Partway through Fellowship, Frodo bemoans his fate as the person responsible for the fate of the ring. He declares that he wishes none of this had ever happened, only to be told by Gandalf: “So do all who live to see such times, but that is not for them to decide. All we have to decide is what to do with the time that is given to us.”
That, I think, is what is at the core of the entire story — not the adulation of some era that we might like to imagine as more idyllic than our own, or some esoteric culture that might appear to be superior to ours, but the choice of what we do within our own time and culture.

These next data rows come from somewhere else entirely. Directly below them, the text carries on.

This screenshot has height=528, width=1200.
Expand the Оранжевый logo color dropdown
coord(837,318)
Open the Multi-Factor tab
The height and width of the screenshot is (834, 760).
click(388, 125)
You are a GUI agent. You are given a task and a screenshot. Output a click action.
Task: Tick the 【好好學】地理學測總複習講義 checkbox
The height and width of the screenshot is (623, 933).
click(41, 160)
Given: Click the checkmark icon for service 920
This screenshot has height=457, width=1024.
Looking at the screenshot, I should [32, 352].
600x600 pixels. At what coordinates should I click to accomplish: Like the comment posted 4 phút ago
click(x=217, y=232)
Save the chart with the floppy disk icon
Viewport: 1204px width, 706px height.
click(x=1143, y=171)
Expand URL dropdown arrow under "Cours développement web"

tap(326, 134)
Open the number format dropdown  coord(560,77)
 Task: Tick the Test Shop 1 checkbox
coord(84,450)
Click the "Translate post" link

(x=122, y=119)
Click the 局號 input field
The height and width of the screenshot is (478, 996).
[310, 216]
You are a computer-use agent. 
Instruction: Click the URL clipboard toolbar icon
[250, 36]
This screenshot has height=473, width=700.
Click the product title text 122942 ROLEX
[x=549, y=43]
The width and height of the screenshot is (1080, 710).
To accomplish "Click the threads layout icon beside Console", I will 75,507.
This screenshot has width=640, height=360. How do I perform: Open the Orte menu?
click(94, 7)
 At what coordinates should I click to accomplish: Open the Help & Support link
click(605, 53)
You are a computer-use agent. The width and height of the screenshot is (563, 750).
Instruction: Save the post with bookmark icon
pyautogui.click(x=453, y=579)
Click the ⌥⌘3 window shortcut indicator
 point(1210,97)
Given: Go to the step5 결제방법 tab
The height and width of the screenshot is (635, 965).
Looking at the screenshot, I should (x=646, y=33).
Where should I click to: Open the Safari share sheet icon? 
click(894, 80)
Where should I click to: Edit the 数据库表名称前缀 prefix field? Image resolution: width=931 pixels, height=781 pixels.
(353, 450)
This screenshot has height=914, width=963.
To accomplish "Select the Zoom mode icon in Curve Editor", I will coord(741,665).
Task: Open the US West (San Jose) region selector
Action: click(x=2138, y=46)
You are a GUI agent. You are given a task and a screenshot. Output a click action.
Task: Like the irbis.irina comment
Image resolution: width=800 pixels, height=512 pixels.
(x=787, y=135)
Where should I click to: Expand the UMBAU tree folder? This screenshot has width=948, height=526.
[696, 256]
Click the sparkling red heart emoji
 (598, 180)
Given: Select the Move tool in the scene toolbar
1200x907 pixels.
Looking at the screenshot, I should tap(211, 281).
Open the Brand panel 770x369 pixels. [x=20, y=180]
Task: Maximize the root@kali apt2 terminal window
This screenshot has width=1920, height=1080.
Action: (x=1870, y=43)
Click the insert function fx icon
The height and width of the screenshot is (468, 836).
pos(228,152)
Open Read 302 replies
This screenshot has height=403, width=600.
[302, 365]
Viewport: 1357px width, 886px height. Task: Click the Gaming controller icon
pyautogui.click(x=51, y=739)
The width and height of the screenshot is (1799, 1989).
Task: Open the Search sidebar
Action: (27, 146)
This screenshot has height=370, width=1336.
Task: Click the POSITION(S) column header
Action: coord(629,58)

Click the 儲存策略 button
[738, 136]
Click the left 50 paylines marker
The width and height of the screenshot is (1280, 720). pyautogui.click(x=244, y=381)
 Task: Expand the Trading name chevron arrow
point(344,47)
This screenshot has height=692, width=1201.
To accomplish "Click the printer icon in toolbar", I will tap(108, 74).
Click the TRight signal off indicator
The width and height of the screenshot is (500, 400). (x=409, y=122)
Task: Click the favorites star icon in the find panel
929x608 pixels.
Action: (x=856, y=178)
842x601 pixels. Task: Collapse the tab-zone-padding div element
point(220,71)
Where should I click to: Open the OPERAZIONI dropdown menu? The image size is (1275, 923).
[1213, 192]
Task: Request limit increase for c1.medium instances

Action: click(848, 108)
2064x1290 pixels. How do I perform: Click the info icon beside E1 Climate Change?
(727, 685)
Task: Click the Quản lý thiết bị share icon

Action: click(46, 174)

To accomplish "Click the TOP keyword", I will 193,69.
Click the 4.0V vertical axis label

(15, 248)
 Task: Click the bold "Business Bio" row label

Though set in the fantasticated world of Middle Earth, the story’s import lies in its relevance to us now. Tolkien’s trilogy also raises numerous other issues, as when it questions the ultimate wisdom of the idea that the end justifies the means. (“I would use this ring from a desire to do good,” Gandalf tells Frodo at one point in Fellowship. “But through me, it would wield a power too great and terrible to imagine.”)
The tale also takes pains to point out that salvation lies not in magic and fantastic beings — but, as Gandalf remarks, “It is in men that we must place our hope.” This depth of theme and its attendant purpose is what makes the trilogy remarkable. That it is served up as a grand, involving adventure with the finest, most-accomplished and breathtaking special effects ever seen, and is housed in a brilliantly literate script performed by a cast it would be impossible to top makes its remarkableness accessible and powerful.
It’s almost impossible to overstate Peter Jackson’s achievement with this series, and with this entry in particular, since it manages to be not just the most spectacular film imaginable, but a work of depth that never loses sight of its humanity.
What is perhaps most astonishing is the way in which Return‘s epic quality and more intimate side stand on equal footing. And that has nothing to do with amazing effects (though amazing they are), but is the product of unreservedly brilliant filmmaking of the most personal kind. This gigantic spectacle came from the same sensibility that gave us the much simpler, but equally fine, Heavenly Creatures. And Return never lets us forget it.
Those of us who find Tolkien’s prose style too much to quite get through may feel that Jackson’s last entry has too many points where it could have nicely ended, in those scenes following the resolution of the central plot. Yet none of these perhaps-excessive wrap-ups is any less worthwhile than the film that leads up to them.
Hunters of subtext will have a field day with Frodo’s advice to Sam about the impossibility of living with one foot in two different worlds (e.g., Frodo’s world and the world of his family in the Shire). And this is perfectly in keeping with the theme of deciding what we do with the time that is given to us — though it’s but one aspect of a film of sufficient depth and scope that King could be seen a dozen times without any loss of power, and with new “mysteries” revealed on each subsequent viewing.
This is a film that truly deserves every bit of its hype. The only question is how on earth Jackson will be able to even equal these three movies, let alone top them.